> Given text:
──────────

July 5

What was advertised in a revolutionary American newspaper 250 years ago today?

Massachusetts Spy (July 5, 1775).

“A NARRATIVE OF THE EXCURSION and RAVAGES OF THE KINGS TROOPS, Under the Command of General Gage.”

I am fortunate to live just a few miles from the American Antiquarian Society in Worcester, Massachusetts.  I pass the AAS on my way to campus, take students there to examine primary sources from the era of the American Revolution, and use its collections in my own research.  Over the years that I have been in Worcester, I have become familiar with the stories that scholars and staff affiliated with the AAS most often tell about its founder, Isaiah Thomas.  In recent months, I have used newspaper advertisements to retell some of those stories … and today I want to draw attention to an important detail that I have not heard highlighted nearly as often as the most treasured and repeated parts of the Thomas narrative.

This is a brief version of the story most often told: Thomas was an ardent Patriot whose editorial perspective in the Massachusetts Spy, the newspaper he printed in Boston so angered British officials that for his own safety he left Boston in April 1775, getting out just before the battles at Lexington and Concord and the siege of the city that followed.  Thomas headed to Worcester, taking his press there and continuing to print the Massachusetts Spy in that town.  It took a few weeks for him to acquire the paper necessary to print his newspaper, but when the first Worcester edition appeared on May 3, 1775, it included an account of the events at Lexington and Concord.  Thomas famously signed the bottom of one copy: “This News-paper is the first Thing ever printed in Worcester – Isaiah Thomas.”  (This story does not mention that Thomas previously announced plans to establish a printing office in Worcester and install a junior partner to print the town’s first newspaper or that when he left Boston he advertised that he would publish the next issue of the Massachusetts Spy in Worcester on May 3.)  Thomas settled in Worcester.  He collected as many books, pamphlets, newspapers, broadsides, and other items printed in America as he could to research and publish his History of Printing in America in 1810.  Those items became the initial collections of the American Antiquarian Society, founded in Worcester in 1812.  Thomas did not establish the library and learned society in Boston because he felt Worcester provided greater security as the new nation went to war with Great Britain for a second time.

──────────

> Goals:
**a)** In the post about Isaiah Thomas, when did the first Worcester edition of the Massachusetts Spy appear?
**b)** Retype the stretch of the Isaiah Thomas post from "Massachusetts Spy (July" through "the Thomas narrative.".
**c)** Extend the post about Isaiah Thomas and the Massachusetts Spy, beginning after its final sentence.

──────────

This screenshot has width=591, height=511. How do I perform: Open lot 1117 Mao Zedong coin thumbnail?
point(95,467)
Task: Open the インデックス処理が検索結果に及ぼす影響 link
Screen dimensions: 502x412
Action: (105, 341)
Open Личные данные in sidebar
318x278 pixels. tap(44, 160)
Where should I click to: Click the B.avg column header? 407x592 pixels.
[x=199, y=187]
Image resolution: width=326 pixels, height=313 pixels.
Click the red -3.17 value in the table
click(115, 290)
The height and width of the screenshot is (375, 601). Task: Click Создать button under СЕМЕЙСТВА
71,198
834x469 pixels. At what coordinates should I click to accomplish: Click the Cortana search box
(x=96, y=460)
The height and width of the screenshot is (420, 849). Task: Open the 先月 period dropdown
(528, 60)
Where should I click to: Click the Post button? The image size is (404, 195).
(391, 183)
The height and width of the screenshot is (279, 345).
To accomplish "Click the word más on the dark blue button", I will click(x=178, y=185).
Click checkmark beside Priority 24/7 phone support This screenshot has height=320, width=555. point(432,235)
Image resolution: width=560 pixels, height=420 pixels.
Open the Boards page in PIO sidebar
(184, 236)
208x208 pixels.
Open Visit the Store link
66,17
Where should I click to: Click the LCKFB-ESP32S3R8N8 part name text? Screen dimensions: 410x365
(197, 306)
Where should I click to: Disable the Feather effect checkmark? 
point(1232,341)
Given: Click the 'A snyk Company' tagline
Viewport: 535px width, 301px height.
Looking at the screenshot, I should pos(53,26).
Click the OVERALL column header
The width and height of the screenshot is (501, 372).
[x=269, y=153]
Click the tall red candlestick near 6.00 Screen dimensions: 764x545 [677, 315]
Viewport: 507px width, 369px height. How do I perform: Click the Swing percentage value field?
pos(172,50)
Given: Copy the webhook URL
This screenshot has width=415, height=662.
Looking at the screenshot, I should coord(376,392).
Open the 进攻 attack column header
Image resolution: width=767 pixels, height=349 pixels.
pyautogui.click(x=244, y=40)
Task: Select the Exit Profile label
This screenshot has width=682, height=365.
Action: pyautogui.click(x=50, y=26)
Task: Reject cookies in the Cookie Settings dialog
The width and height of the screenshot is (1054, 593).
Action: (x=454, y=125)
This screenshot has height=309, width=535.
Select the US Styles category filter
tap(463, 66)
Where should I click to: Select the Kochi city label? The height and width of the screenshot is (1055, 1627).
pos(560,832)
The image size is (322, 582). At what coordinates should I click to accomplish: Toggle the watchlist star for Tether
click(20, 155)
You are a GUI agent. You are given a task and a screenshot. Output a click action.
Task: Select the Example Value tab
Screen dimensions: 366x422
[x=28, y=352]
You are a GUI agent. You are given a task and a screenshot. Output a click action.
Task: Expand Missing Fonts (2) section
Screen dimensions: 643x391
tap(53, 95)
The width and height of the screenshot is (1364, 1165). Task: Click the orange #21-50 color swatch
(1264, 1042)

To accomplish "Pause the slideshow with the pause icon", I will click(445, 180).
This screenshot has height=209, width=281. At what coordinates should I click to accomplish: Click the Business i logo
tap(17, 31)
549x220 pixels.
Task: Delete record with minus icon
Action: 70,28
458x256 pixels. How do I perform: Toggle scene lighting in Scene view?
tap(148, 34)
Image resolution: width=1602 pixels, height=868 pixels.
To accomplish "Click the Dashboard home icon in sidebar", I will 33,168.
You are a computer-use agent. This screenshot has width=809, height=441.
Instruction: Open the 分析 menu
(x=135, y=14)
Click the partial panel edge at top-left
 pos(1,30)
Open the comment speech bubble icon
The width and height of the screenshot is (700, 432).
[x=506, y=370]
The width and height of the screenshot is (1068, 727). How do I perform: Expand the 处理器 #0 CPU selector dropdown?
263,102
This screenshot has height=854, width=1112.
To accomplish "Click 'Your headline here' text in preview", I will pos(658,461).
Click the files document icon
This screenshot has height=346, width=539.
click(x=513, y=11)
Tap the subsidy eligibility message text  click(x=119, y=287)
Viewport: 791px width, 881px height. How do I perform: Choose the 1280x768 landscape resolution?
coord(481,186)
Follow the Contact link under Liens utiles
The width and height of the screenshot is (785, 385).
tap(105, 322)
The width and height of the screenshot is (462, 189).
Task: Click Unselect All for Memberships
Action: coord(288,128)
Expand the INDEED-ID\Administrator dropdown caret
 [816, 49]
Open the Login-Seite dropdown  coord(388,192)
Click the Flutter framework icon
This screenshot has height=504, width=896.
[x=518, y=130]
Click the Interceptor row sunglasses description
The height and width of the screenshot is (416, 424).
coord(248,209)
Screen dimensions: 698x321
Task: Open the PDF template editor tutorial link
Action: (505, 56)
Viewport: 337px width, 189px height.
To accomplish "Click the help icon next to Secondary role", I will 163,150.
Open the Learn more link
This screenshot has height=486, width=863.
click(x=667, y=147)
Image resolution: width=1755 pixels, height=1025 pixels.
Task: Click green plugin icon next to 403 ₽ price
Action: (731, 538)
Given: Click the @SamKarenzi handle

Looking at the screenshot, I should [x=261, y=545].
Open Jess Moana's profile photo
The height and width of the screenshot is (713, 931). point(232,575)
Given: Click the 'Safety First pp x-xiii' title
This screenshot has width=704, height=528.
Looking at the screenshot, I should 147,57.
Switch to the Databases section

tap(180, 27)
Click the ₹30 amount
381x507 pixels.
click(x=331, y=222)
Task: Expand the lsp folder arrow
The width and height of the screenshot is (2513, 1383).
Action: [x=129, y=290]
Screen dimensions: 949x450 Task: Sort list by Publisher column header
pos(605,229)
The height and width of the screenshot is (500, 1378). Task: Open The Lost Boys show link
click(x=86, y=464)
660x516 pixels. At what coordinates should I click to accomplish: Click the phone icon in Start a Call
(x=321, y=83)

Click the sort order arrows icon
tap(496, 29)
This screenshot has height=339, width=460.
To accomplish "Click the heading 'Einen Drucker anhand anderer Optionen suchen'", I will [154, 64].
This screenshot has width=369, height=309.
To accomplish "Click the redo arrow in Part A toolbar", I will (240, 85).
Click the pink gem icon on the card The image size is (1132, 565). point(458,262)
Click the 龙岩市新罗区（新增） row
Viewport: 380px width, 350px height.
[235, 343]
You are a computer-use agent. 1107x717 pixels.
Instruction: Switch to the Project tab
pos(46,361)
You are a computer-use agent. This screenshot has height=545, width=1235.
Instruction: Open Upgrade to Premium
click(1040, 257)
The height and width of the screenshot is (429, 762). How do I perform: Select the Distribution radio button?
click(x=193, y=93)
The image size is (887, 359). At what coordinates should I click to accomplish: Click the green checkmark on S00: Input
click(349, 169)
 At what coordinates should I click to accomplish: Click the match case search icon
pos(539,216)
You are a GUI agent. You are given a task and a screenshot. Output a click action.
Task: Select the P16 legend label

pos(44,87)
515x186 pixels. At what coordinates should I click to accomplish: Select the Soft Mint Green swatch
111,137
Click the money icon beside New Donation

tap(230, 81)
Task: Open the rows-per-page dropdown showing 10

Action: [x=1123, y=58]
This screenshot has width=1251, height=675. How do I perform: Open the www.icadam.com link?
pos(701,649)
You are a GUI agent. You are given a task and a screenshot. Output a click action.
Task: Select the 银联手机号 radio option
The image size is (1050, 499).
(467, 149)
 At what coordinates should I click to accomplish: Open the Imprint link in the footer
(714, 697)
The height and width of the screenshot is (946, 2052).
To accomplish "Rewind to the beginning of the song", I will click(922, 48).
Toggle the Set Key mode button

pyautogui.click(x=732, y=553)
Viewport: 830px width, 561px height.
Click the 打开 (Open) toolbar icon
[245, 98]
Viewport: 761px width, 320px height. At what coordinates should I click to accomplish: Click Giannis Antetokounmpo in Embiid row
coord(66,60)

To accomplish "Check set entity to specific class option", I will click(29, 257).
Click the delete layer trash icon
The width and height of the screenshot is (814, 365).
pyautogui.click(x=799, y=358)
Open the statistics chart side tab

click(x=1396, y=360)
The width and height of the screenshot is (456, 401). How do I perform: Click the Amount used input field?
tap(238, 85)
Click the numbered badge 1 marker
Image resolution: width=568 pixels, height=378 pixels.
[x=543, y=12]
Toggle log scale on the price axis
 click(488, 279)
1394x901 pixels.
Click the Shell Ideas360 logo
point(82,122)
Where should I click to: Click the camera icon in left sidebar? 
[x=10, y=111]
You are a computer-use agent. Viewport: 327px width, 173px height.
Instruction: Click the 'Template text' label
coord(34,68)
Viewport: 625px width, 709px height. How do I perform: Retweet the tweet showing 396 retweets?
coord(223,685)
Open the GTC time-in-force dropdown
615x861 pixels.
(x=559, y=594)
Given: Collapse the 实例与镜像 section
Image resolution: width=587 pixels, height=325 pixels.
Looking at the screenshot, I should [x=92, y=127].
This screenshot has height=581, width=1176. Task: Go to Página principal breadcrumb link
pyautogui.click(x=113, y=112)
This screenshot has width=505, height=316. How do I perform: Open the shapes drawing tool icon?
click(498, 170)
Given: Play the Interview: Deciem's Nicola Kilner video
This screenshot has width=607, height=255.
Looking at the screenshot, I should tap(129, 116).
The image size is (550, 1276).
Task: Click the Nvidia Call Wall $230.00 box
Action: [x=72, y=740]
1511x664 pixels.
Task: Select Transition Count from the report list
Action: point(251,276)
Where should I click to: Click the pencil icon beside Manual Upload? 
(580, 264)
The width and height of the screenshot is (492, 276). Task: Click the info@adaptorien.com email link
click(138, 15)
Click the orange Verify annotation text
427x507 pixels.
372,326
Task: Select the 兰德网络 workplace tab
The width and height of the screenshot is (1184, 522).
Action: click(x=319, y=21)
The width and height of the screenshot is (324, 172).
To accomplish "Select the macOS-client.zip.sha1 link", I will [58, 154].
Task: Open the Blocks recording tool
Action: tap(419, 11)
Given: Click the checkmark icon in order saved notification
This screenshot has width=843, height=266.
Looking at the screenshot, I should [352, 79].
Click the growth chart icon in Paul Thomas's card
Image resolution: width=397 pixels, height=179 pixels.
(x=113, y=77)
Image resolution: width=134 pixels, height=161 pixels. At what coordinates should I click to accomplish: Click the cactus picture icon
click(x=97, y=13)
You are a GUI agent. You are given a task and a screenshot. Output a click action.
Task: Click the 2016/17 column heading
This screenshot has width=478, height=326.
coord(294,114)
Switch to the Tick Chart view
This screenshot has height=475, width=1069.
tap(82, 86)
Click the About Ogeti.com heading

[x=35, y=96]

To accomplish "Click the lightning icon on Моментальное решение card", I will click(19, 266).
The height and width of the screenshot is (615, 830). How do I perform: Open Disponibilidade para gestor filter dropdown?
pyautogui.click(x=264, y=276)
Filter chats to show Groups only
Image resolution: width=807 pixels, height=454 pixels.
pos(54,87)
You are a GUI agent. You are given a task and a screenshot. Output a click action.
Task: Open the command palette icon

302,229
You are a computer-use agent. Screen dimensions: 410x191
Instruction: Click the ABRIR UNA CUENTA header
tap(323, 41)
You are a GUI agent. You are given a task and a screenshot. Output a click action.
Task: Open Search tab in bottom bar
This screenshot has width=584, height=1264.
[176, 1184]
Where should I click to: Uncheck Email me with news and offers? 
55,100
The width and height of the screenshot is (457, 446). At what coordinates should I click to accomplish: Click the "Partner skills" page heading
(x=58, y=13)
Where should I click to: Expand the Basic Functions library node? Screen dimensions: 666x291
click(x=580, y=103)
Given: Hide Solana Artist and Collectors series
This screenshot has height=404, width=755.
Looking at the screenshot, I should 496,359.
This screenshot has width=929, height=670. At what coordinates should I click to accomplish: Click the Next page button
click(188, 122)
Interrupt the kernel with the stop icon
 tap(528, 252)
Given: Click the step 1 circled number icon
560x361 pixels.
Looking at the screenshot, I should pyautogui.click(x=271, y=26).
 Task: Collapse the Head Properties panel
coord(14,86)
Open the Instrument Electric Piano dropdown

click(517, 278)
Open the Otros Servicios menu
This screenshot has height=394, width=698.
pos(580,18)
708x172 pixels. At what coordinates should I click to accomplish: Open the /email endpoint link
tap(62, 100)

──────────

> The replies:
**a)** May 3, 1775

**b)**
Massachusetts Spy (July 5, 1775).

“A NARRATIVE OF THE EXCURSION and RAVAGES OF THE KINGS TROOPS, Under the Command of General Gage.”

I am fortunate to live just a few miles from the American Antiquarian Society in Worcester, Massachusetts.  I pass the AAS on my way to campus, take students there to examine primary sources from the era of the American Revolution, and use its collections in my own research.  Over the years that I have been in Worcester, I have become familiar with the stories that scholars and staff affiliated with the AAS most often tell about its founder, Isaiah Thomas.  In recent months, I have used newspaper advertisements to retell some of those stories … and today I want to draw attention to an important detail that I have not heard highlighted nearly as often as the most treasured and repeated parts of the Thomas narrative.

**c)**
That’s a great story, one that engages students, scholars, and visitors to the American Antiquarian Society … but there’s even more that, from my perspective, makes it an even better story about this Patriot printer and his contributions to the American cause.  Two months after Thomas printed the first issue of the Massachusetts Spy in Worcester, the newspaper carried an advertisement for “A NARRATIVE OF THE EXCURSION and RAVAGES OF THE KINGS TROOPS, Under the Command of General Gage, On the 19th of April, 1775.”  The book also included “DEPOSITIONS, Taken by ORDER of CONGRESS, To support the Truth of it.”  Just as the first newspaper printed in the town featured an account of Lexington and Concord, so did the first book published there.  Once again, Thomas made a notation on the product of his press: “First Book printed in Worcester.”[1]  The imprint at the bottom of the title page stated, “WORCESTER, Printed by ISAIAH THOMAS, by order of the PROVINCIAL CONGRESS.”  To underscore the point, Thomas printed the corresponding resolution on the verso of that page.[2]  Thomas served as printer, even though other printers had offices closer to where the Massachusetts Provincial Congress met in Watertown.  For instance, Samuel Hall and Ebenezer Hall relocated the Essex Gazette from Salem to Cambridge and renamed it the New-England Chronicle.  Benjamin Edes, another prominent Patriot printer, moved to Watertown and printed the Boston-Gazette there.

When Thomas printed A Narrative of the Excursion and Ravages of the King’s Troops and marketed it in the Massachusetts Spy, Patriots fought a war on many fronts.  In addition to the battles at Lexington, Concord, and Bunker Hill, they waged a war of information.  Thomas worked to establish and expand a communications infrastructure to collect and disseminate news from Boston and its environs, the Continental Congress meeting in Philadelphia, and throughout the colonies and beyond.  Yet he competed with misinformation and British officials and Tories who had different perspectives and relayed different versions of recent events and their causes.  That made it even more important to supplement newspaper coverage of the outbreak of hostilities at Lexington and Concord, sometimes confused and contradictory, with “the Truth of it,” not just as presented by a Patriot printer but supported by “DEPOSITIONS, Taken by ORDER of CONGRESS.”  Thomas played an important role in establishing the narrative of what occurred on April 19, 1775.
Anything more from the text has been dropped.